Воцарилась мертвая тишина.
Инструктор райкома подбежал ко мне, вырвал у меня из рук том энциклопедии, впился в него глазами. У него затряслись губы, когда ему стало ясно, что я прав.
Ученик седьмого класса, да еще и второгодник, против секретаря ЦК ВКП (б)! Инструктора прошиб холодный пот.
Его, а заодно и меня, выручил наш десятиклассник — школьный комсомольский вожак Лима Калинский — единственный в школе, кто позволял себе носить длинную, хотя и умеренно, прическу и элегантный, хотя и неброский, галстук.
— Мне кажется, Женя, ты нездоров, — сказал он, ласково приложив к моему лбу ладонь. — У тебя явно высокая температура… Ребята, проводите Женю домой… А то, что он здесь сказал, пусть останется между нами… Мало ли что люди говорят в бреду…
Где он сейчас, Дима Калинский, мой спаситель?
Спас ли он сам себя?
Эпоха была странная — иногда именно гибкие люди ломались, а негибкие выстаивали.
Но, кажется, это происшествие стало известно директору Ивану Ивановичу, потому что слишком уж охотно меня перевели в новую, только что открывшуюся школу № 607, куда со всей Москвы спихивали так называемых «неисправимых».
Сам район, где находилась эта школа, — Марьина Роша — был назван по имени деревни Марьино.
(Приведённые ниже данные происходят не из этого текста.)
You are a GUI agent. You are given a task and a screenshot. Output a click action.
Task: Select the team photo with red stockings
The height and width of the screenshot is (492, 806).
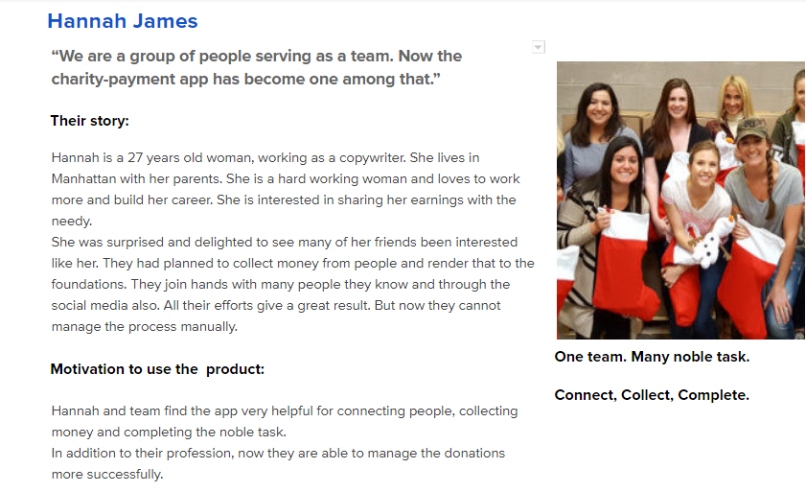(x=680, y=200)
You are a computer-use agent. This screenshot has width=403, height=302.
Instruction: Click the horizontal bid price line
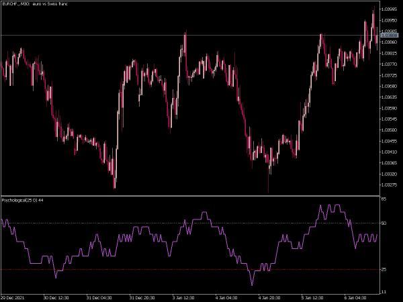click(x=202, y=35)
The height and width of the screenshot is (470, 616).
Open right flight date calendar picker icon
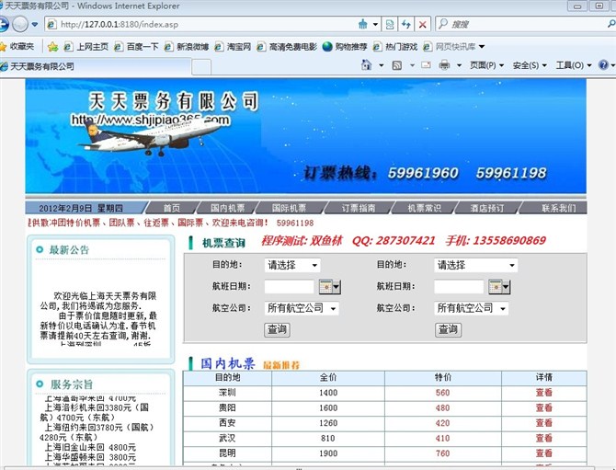[498, 287]
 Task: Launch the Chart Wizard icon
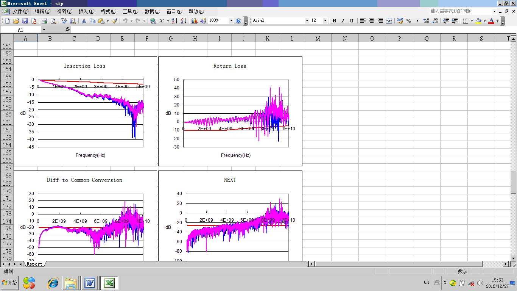[x=195, y=21]
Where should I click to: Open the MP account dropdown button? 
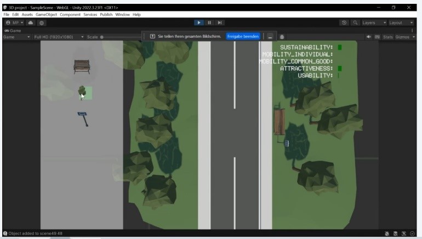coord(13,22)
В восемнадцатом веке здесь проходила таможенная граница Москвы. В конце девятнадцатого века осталось только название, а саму рошу вырубили, застроили деревянными домиками, где жили резчики по дереву. иконники. оловянники, позолотчики, ткачи — словом, мастеровая вольница. После войны это было царство безотцовной шпаны, где споры разрешались финками. Фонари здесь всегда были разбиты, ибо темнота была нужней света. Была шутка: «Коммунизм — это советская власть плюс электрификация всей страны минус Марьина Роша».
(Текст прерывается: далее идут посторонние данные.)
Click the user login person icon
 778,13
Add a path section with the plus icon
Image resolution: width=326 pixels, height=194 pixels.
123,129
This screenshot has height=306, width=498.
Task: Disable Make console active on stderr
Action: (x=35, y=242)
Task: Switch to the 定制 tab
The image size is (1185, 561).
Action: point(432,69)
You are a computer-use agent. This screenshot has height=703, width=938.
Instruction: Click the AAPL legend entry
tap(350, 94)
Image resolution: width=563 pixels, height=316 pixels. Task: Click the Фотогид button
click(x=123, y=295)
«Школа неисправимых» по характеру пришлась вполне этому неисправимому району.
Директор 607-й марьинорощинской школы Исаак Борисович Пирятинский был неболыыенький, крепенький фронтовичок-здо-ровячок с коротким седоватым ежиком и смышлеными энергичными глазами, полными доброжелательного любопытства отца-командира к вверенным ему рядовым — то есть к школьникам.
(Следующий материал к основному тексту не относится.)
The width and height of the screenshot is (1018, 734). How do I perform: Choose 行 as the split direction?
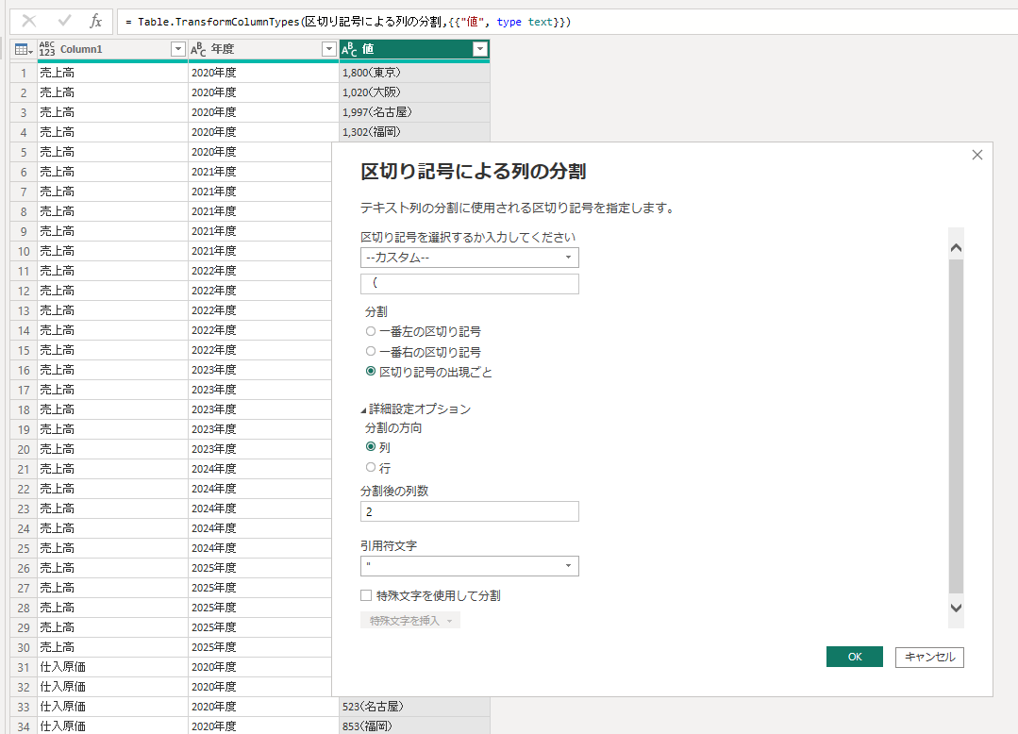pyautogui.click(x=371, y=467)
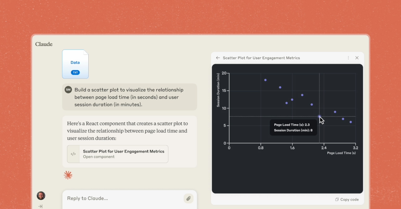401x209 pixels.
Task: Click the artifact panel title text
Action: click(x=261, y=58)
На работу он ходил в военной форме со следами от споротых погон, с колодкой наградных планок и ввинченной в гимнастерку единственной медалью, на которой было написано только одно гордое слово: «Гвардия».
Но солдафоном он не был.
Мы его звали, сглатывая «о», «Исак Брисыч», а он нас называл по именам, а не по фамилиям, что по тем временам было поразительно, и прекрасно помнил нас в лицо.
Он мне нравился, потому что был полной противоположностью Иван Иванычу — никогда занудно не иерихонствовал, не размахивал угрожающе связкой ключей, иногда играл с нами в волейбол, в шахматы. Ему, даже если бы захотелось, было бы нелегко от нас отделаться, ибо 607-я школа стояла на самом краешке обрыва советского образования, а внизу была уже пропасть.
Ему нравились мои стихи, и на наши прогулы он смотрел сквозь пальцы. Словом, такого прекрасного директора мы даже не заслуживали.
Но случилось нечто.
Однажды ночью кто-то взломал учительскую комнату и украл все классные журналы. Позднее их обгоревшие остатки обнаружили на свалке. Подозрение пало на меня, потому что именно в этот день я получил «кол» по немецкому, и, если следовать логике, именно я должен был прийти в ярость и отомстить за унизительную отметку.